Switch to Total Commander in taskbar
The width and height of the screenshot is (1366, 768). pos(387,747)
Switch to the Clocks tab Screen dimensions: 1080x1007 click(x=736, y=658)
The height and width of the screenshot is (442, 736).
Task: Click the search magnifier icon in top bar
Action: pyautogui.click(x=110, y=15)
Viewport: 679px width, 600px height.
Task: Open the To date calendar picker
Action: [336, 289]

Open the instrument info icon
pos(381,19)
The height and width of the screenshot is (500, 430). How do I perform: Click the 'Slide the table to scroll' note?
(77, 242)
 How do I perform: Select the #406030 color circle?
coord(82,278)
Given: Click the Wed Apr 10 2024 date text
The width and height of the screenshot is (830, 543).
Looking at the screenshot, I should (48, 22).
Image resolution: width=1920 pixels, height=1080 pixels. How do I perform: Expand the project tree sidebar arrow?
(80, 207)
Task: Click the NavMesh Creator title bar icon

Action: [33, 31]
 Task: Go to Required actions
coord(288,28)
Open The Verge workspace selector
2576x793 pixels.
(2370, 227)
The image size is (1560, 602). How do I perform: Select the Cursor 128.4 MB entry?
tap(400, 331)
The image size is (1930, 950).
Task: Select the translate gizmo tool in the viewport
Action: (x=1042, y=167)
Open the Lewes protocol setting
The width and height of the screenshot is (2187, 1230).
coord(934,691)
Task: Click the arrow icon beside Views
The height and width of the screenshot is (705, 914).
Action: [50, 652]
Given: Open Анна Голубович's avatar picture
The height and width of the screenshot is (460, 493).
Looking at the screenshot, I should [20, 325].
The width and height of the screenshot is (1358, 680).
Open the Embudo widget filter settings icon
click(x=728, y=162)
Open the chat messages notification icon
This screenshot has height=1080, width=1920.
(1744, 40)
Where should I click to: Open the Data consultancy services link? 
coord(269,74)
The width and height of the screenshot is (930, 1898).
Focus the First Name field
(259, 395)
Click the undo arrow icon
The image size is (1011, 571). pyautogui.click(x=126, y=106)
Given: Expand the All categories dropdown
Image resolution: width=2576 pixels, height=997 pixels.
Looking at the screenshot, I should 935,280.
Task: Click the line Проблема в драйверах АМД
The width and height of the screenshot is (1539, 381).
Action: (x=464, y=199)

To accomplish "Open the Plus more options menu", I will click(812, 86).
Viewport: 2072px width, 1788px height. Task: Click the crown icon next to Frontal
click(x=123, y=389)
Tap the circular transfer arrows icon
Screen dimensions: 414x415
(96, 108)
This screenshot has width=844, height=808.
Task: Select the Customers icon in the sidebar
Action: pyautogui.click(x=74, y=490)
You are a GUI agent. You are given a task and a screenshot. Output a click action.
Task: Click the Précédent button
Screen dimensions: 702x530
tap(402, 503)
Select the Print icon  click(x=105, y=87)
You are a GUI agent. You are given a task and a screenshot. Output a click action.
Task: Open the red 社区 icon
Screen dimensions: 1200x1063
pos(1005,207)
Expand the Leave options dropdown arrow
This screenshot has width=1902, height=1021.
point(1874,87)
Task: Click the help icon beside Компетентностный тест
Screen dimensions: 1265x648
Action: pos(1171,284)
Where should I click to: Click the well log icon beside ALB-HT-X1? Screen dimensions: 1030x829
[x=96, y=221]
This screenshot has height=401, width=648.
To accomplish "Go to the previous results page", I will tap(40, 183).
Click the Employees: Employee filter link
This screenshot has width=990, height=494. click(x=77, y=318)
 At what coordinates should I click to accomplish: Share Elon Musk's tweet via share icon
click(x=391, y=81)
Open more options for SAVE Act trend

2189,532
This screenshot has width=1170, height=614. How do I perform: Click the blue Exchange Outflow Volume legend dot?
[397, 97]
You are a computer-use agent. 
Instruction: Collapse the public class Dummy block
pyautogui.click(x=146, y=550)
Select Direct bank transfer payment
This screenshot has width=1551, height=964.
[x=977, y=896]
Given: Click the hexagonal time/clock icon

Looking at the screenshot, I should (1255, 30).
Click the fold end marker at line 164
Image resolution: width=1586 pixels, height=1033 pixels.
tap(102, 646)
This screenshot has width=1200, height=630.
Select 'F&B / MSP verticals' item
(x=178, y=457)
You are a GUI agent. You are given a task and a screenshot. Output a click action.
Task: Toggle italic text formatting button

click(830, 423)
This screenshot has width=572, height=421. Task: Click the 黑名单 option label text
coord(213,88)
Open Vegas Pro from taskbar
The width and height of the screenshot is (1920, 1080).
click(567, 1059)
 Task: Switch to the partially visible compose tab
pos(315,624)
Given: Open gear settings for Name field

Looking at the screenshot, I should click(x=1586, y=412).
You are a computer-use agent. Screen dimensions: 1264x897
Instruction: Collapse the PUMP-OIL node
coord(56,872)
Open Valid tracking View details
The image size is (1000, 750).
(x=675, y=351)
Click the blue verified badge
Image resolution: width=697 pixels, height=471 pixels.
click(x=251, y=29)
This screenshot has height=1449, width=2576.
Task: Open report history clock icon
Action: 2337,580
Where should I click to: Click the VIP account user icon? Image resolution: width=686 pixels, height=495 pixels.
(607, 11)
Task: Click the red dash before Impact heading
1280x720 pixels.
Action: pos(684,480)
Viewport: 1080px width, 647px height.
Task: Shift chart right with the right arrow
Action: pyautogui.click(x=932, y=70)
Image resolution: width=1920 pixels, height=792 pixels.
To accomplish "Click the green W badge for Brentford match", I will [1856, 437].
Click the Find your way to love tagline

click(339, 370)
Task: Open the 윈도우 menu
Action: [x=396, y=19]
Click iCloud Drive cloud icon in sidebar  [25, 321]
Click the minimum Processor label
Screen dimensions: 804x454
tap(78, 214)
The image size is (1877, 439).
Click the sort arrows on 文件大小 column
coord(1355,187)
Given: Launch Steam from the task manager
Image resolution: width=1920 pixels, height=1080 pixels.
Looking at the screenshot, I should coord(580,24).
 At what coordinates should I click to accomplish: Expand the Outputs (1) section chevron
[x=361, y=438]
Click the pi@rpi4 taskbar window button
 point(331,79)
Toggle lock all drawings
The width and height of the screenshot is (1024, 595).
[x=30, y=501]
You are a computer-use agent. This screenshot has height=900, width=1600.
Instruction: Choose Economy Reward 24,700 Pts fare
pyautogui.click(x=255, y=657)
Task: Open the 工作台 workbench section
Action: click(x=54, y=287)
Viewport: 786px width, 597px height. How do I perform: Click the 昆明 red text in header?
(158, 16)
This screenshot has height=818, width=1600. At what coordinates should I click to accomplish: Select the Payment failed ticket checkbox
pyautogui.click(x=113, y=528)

**********

### Requirement
Copy these entries verbatim, all of them, line for line.

### Final result
Switch to Total Commander in taskbar
The width and height of the screenshot is (1366, 768). pos(387,747)
Switch to the Clocks tab Screen dimensions: 1080x1007 click(x=736, y=658)
The height and width of the screenshot is (442, 736).
Task: Click the search magnifier icon in top bar
Action: pyautogui.click(x=110, y=15)
Viewport: 679px width, 600px height.
Task: Open the To date calendar picker
Action: [336, 289]

Open the instrument info icon
pos(381,19)
The height and width of the screenshot is (500, 430). How do I perform: Click the 'Slide the table to scroll' note?
(77, 242)
 How do I perform: Select the #406030 color circle?
coord(82,278)
Given: Click the Wed Apr 10 2024 date text
The width and height of the screenshot is (830, 543).
Looking at the screenshot, I should (48, 22).
Image resolution: width=1920 pixels, height=1080 pixels. How do I perform: Expand the project tree sidebar arrow?
(80, 207)
Task: Click the NavMesh Creator title bar icon

Action: [33, 31]
 Task: Go to Required actions
coord(288,28)
Open The Verge workspace selector
2576x793 pixels.
(2370, 227)
The image size is (1560, 602). How do I perform: Select the Cursor 128.4 MB entry?
tap(400, 331)
The image size is (1930, 950).
Task: Select the translate gizmo tool in the viewport
Action: (x=1042, y=167)
Open the Lewes protocol setting
The width and height of the screenshot is (2187, 1230).
coord(934,691)
Task: Click the arrow icon beside Views
The height and width of the screenshot is (705, 914).
Action: [50, 652]
Given: Open Анна Голубович's avatar picture
The height and width of the screenshot is (460, 493).
Looking at the screenshot, I should [20, 325].
The width and height of the screenshot is (1358, 680).
Open the Embudo widget filter settings icon
click(x=728, y=162)
Open the chat messages notification icon
This screenshot has height=1080, width=1920.
(1744, 40)
Where should I click to: Open the Data consultancy services link? 
coord(269,74)
The width and height of the screenshot is (930, 1898).
Focus the First Name field
(259, 395)
Click the undo arrow icon
The image size is (1011, 571). pyautogui.click(x=126, y=106)
Given: Expand the All categories dropdown
Image resolution: width=2576 pixels, height=997 pixels.
Looking at the screenshot, I should 935,280.
Task: Click the line Проблема в драйверах АМД
The width and height of the screenshot is (1539, 381).
Action: (x=464, y=199)

To accomplish "Open the Plus more options menu", I will click(812, 86).
Viewport: 2072px width, 1788px height. Task: Click the crown icon next to Frontal
click(x=123, y=389)
Tap the circular transfer arrows icon
Screen dimensions: 414x415
(96, 108)
This screenshot has width=844, height=808.
Task: Select the Customers icon in the sidebar
Action: pyautogui.click(x=74, y=490)
You are a GUI agent. You are given a task and a screenshot. Output a click action.
Task: Click the Précédent button
Screen dimensions: 702x530
tap(402, 503)
Select the Print icon  click(x=105, y=87)
You are a GUI agent. You are given a task and a screenshot. Output a click action.
Task: Open the red 社区 icon
Screen dimensions: 1200x1063
pos(1005,207)
Expand the Leave options dropdown arrow
This screenshot has width=1902, height=1021.
point(1874,87)
Task: Click the help icon beside Компетентностный тест
Screen dimensions: 1265x648
Action: pos(1171,284)
Where should I click to: Click the well log icon beside ALB-HT-X1? Screen dimensions: 1030x829
[x=96, y=221]
This screenshot has height=401, width=648.
To accomplish "Go to the previous results page", I will tap(40, 183).
Click the Employees: Employee filter link
This screenshot has width=990, height=494. click(x=77, y=318)
 At what coordinates should I click to accomplish: Share Elon Musk's tweet via share icon
click(x=391, y=81)
Open more options for SAVE Act trend

2189,532
This screenshot has width=1170, height=614. How do I perform: Click the blue Exchange Outflow Volume legend dot?
[397, 97]
You are a computer-use agent. 
Instruction: Collapse the public class Dummy block
pyautogui.click(x=146, y=550)
Select Direct bank transfer payment
This screenshot has width=1551, height=964.
[x=977, y=896]
Given: Click the hexagonal time/clock icon

Looking at the screenshot, I should (1255, 30).
Click the fold end marker at line 164
Image resolution: width=1586 pixels, height=1033 pixels.
tap(102, 646)
This screenshot has width=1200, height=630.
Select 'F&B / MSP verticals' item
(x=178, y=457)
You are a GUI agent. You are given a task and a screenshot. Output a click action.
Task: Toggle italic text formatting button

click(830, 423)
This screenshot has width=572, height=421. Task: Click the 黑名单 option label text
coord(213,88)
Open Vegas Pro from taskbar
The width and height of the screenshot is (1920, 1080).
click(567, 1059)
 Task: Switch to the partially visible compose tab
pos(315,624)
Given: Open gear settings for Name field

Looking at the screenshot, I should click(x=1586, y=412).
You are a computer-use agent. Screen dimensions: 1264x897
Instruction: Collapse the PUMP-OIL node
coord(56,872)
Open Valid tracking View details
The image size is (1000, 750).
(x=675, y=351)
Click the blue verified badge
Image resolution: width=697 pixels, height=471 pixels.
click(x=251, y=29)
This screenshot has height=1449, width=2576.
Task: Open report history clock icon
Action: 2337,580
Where should I click to: Click the VIP account user icon? Image resolution: width=686 pixels, height=495 pixels.
(607, 11)
Task: Click the red dash before Impact heading
1280x720 pixels.
Action: pos(684,480)
Viewport: 1080px width, 647px height.
Task: Shift chart right with the right arrow
Action: pyautogui.click(x=932, y=70)
Image resolution: width=1920 pixels, height=792 pixels.
To accomplish "Click the green W badge for Brentford match", I will [1856, 437].
Click the Find your way to love tagline

click(339, 370)
Task: Open the 윈도우 menu
Action: [x=396, y=19]
Click iCloud Drive cloud icon in sidebar  [25, 321]
Click the minimum Processor label
Screen dimensions: 804x454
tap(78, 214)
The image size is (1877, 439).
Click the sort arrows on 文件大小 column
coord(1355,187)
Given: Launch Steam from the task manager
Image resolution: width=1920 pixels, height=1080 pixels.
Looking at the screenshot, I should coord(580,24).
 At what coordinates should I click to accomplish: Expand the Outputs (1) section chevron
[x=361, y=438]
Click the pi@rpi4 taskbar window button
 point(331,79)
Toggle lock all drawings
The width and height of the screenshot is (1024, 595).
[x=30, y=501]
You are a computer-use agent. This screenshot has height=900, width=1600.
Instruction: Choose Economy Reward 24,700 Pts fare
pyautogui.click(x=255, y=657)
Task: Open the 工作台 workbench section
Action: click(x=54, y=287)
Viewport: 786px width, 597px height. How do I perform: Click the 昆明 red text in header?
(158, 16)
This screenshot has height=818, width=1600. At what coordinates should I click to accomplish: Select the Payment failed ticket checkbox
pyautogui.click(x=113, y=528)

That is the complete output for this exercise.